49. The method of claim 48, wherein the curable biomaterial includes a polymer material, a hydrogel, a protein, a polysaccharide, a resorbable polymer, or a combination thereof.

50. The method of claim 49, wherein the polymer material is a polyurethane material, a polyolefin material, a polyaryletherketone (PAEK) material, a silicone material, or a combination thereof.

51. The method of claim 50, wherein the polyolefin material is polypropylene, polyethylene, halogenated polyolefin, flouropolyolefin, or a combination thereof.

52. The method of claim 50, wherein the polyether material is polyetherketone (PEK), polyetheretherketone (PEEK), polyetherketoneketone (PEKK), polyetherketoneetherketoneketone (PEKEKK), or a combination thereof.

53. The partial nucleus implant of claim 49, wherein the hydrogel comprises polyacrylamide (PAAM), poly-N-isopropylacrylamine (PNIPAM), polyvinyl methylether (PVM), polyvinyl alcohol (PVA), polyethyl hydroxyethyl cellulose, poly (2-ethyl) oxazoline, polyethyleneoxide (PEO), polyethylglycol (PEG), polyacrylacid (PAA), polyacrylonitrile (PAN), polyvinylacrylate (PVA), polyvinylpyrrolidone (PVP), or a combination thereof.

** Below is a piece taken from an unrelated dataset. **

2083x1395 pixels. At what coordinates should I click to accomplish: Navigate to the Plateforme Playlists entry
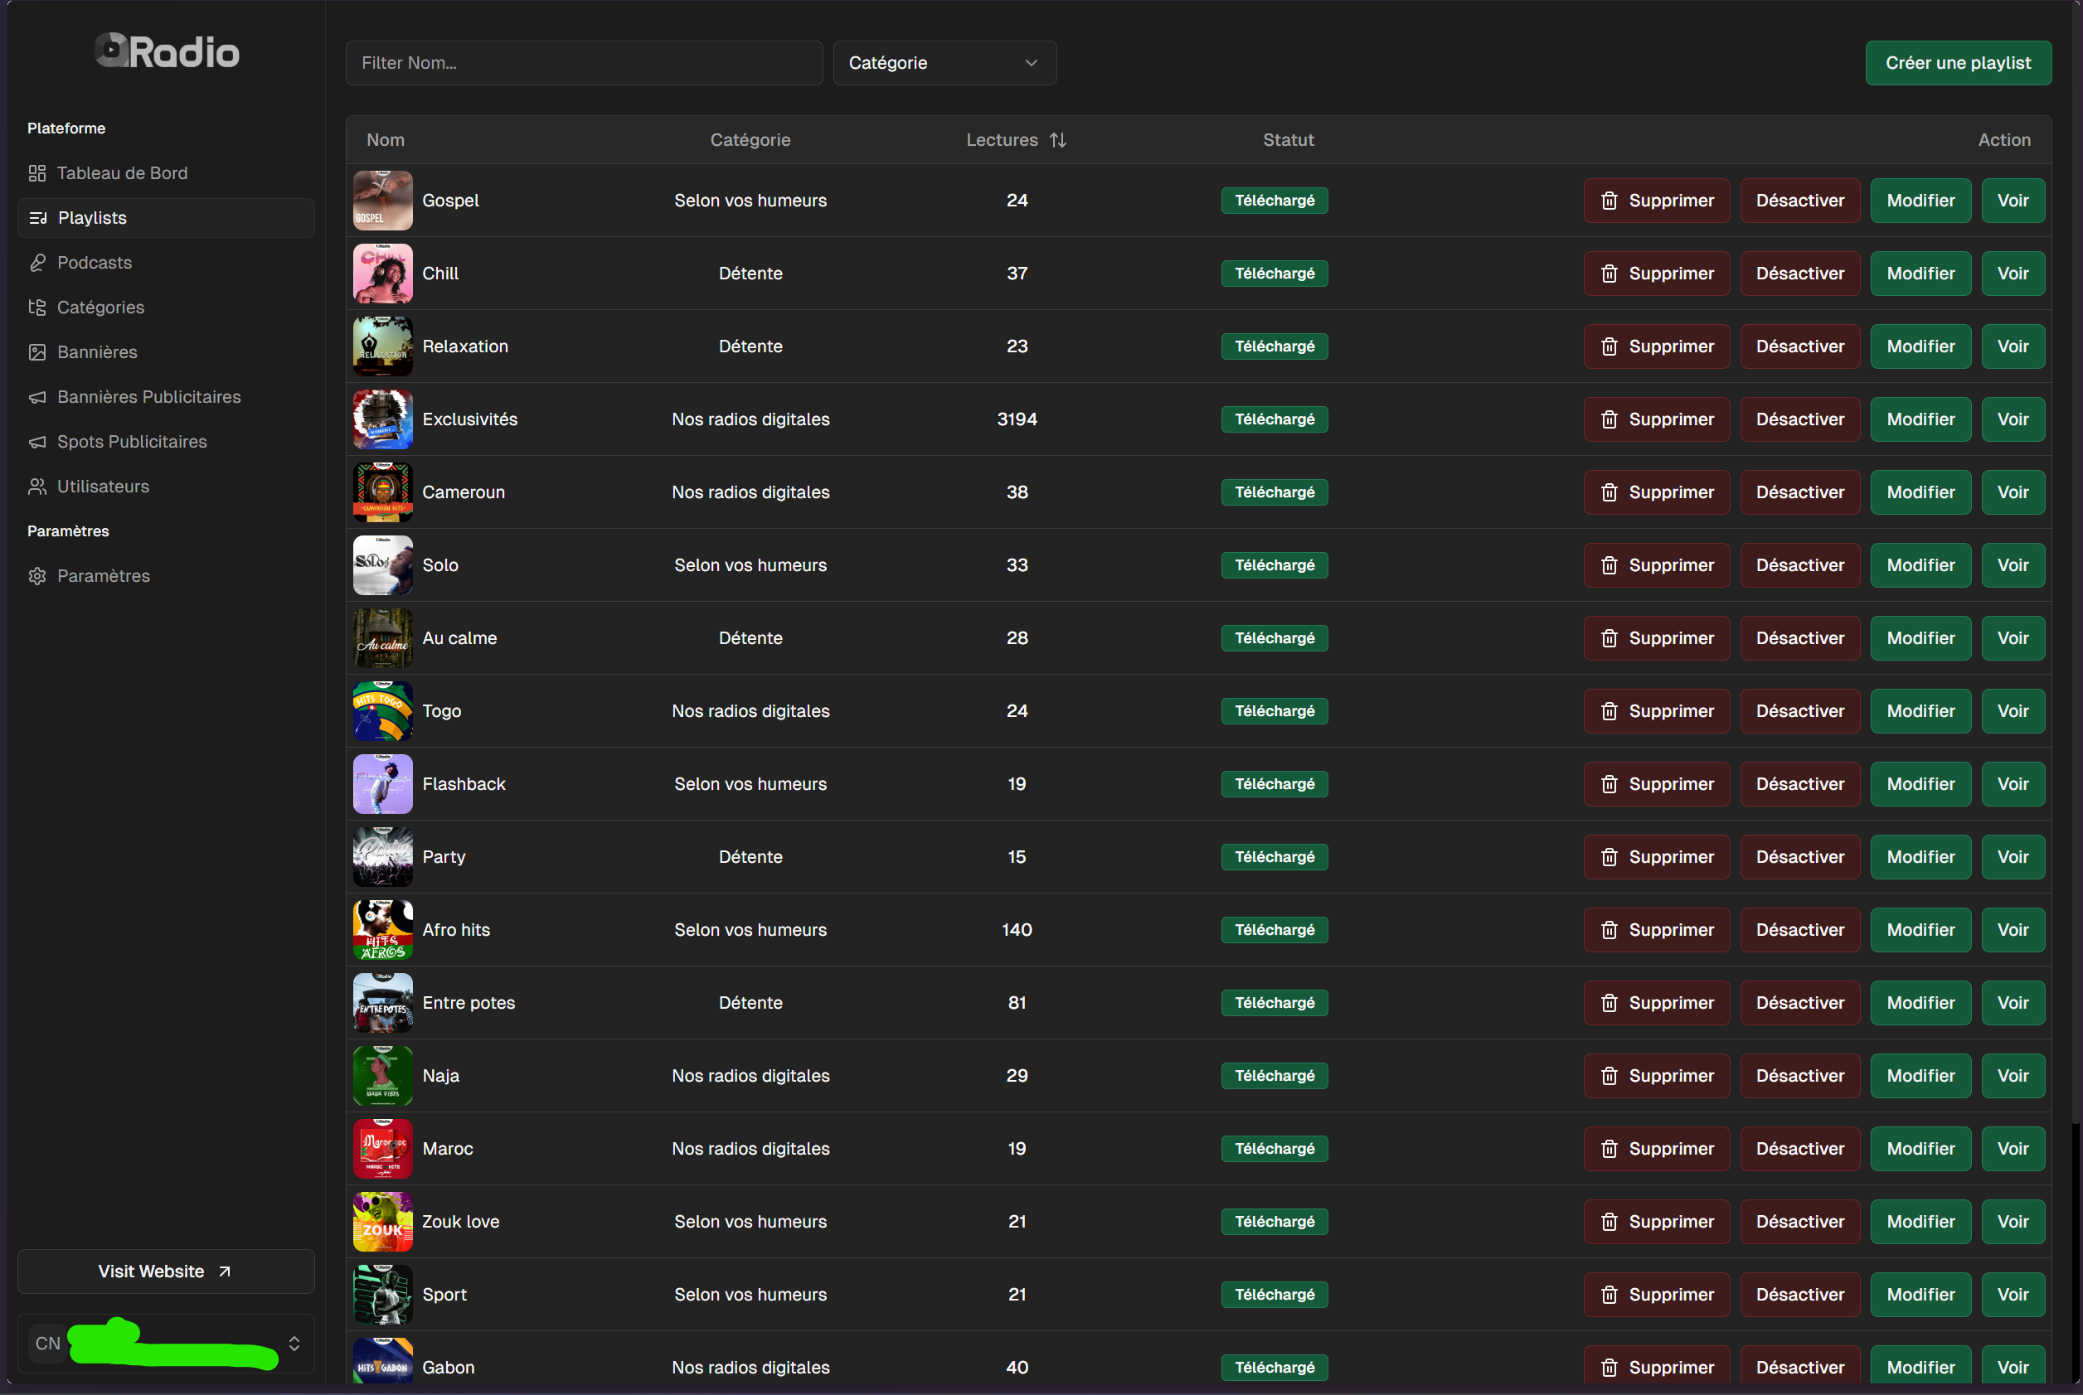coord(92,218)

54. The partial nucleus implant of claim 49, wherein the resorbable polymer comprises polylactide (PLA), polyglycolide (PGA), polylactide-co-glycolide (PLG), Poly-e-caprolactone, polydiaoxanone, polyanhydride, trimethylene carbonate, poly-β-hydroxybutyrate (PHB), poly-g-ethyl glutamate, poly-DTH-iminocarbonate, poly-bisphenol-A-iminocarbonate), polyorthoester (POE), polyglycolic lactic acid (PGLA), or a combination thereof.

55. The method of claim 49, wherein the protein comprises collagen, silk, elastin, keratin, albumin, gelatin, de-mineralized bone matrix, fibrin, or a combination thereof.

56. The method of claim 49, wherein the polysaccharide comprises glycosaminoglycan (GAG), hyaluronic acid (HA), carboxymethylcellulose (CMC), or a combination thereof.

57. The method of claim 47, wherein the prior nucleus implant is secured in the new position using a partial nucleus implant.

58. The method of claim 57, wherein the partial nucleus implant includes an expandable component that is injected with an injectable biocompatible material.

59. The method of claim 58, wherein the expandable component is expandable to fill a void between the prior nucleus implant and the annulus fibrosis.

60. The method of claim 59, wherein the expandable component prevents the prior nucleus implant from moving with respect to the annulus fibrosis.

61. A method of revising a prior nucleus replacement surgery, the method comprising:

repositioning a prior nucleus implant; and

substantially securing the prior nucleus implant in a new position.

62. The method of claim 61, wherein the prior nucleus implant is substantially secured in the new position using a partial nucleus implant.

63. A method of installing a nucleus implant, the method comprising:

installing a full nucleus implant; and

installing a partial nucleus implant adjacent to the full nucleus implant.